§ About this task: Report how many lines of the data contain the string "Identify". Add nothing.

Saved data entries:
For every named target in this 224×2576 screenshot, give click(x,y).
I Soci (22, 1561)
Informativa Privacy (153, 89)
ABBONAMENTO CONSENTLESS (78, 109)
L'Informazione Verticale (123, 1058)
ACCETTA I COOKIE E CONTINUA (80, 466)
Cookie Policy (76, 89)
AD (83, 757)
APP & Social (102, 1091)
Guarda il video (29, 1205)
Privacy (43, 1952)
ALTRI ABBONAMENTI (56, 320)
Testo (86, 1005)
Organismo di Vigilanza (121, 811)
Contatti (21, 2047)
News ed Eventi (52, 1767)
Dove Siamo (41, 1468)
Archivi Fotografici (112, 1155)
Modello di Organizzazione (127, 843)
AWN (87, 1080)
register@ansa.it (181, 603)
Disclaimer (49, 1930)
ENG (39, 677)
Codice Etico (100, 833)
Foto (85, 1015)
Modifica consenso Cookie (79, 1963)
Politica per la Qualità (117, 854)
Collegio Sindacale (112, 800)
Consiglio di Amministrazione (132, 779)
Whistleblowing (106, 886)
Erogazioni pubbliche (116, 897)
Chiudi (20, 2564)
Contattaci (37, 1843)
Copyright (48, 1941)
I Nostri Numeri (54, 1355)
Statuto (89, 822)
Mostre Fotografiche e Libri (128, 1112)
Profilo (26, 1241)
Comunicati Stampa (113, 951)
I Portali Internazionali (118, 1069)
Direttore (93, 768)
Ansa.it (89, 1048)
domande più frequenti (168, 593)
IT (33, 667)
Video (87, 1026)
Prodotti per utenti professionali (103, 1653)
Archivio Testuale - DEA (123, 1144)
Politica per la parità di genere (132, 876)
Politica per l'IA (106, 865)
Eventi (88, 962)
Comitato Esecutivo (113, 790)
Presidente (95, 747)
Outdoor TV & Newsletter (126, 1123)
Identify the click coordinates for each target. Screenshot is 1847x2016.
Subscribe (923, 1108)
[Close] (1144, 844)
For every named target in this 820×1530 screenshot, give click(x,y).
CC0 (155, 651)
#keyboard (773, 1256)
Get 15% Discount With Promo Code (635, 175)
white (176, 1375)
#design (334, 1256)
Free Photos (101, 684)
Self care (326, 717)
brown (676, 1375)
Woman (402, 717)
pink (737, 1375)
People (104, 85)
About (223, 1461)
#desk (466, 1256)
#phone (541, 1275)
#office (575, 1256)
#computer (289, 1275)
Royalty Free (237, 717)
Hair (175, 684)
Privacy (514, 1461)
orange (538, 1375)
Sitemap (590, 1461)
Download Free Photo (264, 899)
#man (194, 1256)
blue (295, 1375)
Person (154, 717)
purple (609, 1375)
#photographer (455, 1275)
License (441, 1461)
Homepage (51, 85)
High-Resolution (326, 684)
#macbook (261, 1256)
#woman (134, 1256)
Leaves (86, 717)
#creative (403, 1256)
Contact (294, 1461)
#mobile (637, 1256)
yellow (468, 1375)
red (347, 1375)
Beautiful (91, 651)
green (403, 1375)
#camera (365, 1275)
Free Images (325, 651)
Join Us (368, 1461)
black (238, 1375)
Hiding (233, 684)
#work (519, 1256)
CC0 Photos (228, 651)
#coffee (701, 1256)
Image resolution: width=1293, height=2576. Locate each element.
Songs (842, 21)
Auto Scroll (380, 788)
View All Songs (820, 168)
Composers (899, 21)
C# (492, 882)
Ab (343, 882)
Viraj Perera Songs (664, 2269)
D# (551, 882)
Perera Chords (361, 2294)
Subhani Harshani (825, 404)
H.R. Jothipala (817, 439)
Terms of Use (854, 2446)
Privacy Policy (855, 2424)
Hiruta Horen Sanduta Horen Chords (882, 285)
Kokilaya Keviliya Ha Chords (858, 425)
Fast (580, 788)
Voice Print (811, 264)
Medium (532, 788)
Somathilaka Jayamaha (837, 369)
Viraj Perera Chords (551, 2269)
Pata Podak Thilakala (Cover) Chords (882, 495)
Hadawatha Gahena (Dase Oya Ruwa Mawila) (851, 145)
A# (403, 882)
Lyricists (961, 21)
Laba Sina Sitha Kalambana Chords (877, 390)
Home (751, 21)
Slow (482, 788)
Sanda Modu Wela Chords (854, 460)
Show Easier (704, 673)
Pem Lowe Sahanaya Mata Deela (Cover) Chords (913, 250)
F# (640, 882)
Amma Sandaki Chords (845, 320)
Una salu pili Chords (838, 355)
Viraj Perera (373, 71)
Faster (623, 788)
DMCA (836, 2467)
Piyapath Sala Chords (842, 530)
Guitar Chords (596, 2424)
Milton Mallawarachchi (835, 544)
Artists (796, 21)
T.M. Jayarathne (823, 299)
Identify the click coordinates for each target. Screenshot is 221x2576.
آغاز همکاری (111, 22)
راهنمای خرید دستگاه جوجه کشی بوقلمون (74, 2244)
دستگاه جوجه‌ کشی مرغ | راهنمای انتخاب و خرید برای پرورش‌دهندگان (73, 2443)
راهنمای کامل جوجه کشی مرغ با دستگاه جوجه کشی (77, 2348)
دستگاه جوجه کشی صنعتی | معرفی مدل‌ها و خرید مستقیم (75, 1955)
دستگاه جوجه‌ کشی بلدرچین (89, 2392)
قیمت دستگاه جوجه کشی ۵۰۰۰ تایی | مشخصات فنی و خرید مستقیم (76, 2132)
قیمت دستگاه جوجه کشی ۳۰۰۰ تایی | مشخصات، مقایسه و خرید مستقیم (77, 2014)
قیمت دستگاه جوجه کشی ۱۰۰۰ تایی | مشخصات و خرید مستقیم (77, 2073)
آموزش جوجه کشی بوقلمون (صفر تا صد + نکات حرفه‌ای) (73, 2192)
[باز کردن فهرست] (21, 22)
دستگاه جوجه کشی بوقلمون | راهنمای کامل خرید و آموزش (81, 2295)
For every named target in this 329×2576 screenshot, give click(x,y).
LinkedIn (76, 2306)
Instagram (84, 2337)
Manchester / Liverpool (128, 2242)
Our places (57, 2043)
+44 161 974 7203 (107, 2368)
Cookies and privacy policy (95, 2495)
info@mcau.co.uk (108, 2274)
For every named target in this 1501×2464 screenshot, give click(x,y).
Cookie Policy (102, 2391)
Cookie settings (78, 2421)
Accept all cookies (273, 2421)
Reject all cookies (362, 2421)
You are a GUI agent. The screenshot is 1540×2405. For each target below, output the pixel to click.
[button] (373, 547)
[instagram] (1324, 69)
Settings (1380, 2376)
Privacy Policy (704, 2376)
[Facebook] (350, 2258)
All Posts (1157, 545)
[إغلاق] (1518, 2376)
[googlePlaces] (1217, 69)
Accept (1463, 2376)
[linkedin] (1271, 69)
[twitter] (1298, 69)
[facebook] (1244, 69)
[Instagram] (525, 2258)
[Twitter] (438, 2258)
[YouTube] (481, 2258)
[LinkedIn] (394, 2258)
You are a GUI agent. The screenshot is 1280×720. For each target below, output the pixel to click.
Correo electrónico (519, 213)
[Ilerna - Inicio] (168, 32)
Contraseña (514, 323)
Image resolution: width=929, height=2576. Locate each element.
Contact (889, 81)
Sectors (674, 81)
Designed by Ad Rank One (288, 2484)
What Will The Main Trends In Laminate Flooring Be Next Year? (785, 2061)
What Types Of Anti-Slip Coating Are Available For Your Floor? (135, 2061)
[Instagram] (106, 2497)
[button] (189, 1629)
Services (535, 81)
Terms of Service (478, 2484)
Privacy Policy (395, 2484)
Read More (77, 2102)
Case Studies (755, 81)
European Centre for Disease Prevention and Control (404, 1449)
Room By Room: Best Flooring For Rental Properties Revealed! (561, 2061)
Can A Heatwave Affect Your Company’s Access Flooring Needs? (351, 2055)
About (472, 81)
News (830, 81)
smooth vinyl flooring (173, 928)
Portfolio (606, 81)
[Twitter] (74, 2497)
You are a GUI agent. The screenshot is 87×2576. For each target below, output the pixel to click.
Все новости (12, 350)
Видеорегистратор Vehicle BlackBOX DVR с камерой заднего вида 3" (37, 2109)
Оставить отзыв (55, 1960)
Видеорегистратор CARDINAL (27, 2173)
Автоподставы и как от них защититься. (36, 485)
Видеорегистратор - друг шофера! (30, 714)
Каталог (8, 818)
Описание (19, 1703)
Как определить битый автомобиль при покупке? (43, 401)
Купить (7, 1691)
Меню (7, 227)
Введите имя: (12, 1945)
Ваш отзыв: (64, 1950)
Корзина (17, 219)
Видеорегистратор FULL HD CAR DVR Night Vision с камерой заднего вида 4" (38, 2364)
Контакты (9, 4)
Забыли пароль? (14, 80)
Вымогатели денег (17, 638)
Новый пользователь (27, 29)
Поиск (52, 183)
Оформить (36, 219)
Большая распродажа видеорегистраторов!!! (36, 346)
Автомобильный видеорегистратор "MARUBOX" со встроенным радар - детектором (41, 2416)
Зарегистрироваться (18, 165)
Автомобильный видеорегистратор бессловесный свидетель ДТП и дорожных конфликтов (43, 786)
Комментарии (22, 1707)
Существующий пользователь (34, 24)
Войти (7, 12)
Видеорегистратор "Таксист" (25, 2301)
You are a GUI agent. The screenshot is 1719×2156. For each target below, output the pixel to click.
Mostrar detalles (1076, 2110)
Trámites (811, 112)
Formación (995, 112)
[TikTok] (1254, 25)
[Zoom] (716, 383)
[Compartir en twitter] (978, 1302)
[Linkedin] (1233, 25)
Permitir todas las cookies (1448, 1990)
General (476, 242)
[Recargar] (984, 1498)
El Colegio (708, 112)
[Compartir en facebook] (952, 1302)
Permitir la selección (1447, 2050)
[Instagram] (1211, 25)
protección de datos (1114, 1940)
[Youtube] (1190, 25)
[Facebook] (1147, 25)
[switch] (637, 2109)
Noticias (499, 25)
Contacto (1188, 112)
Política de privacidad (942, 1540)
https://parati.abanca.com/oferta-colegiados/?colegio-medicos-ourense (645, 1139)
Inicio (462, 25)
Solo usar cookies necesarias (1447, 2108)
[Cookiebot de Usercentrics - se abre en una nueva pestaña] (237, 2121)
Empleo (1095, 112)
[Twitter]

§ Exercise result: 2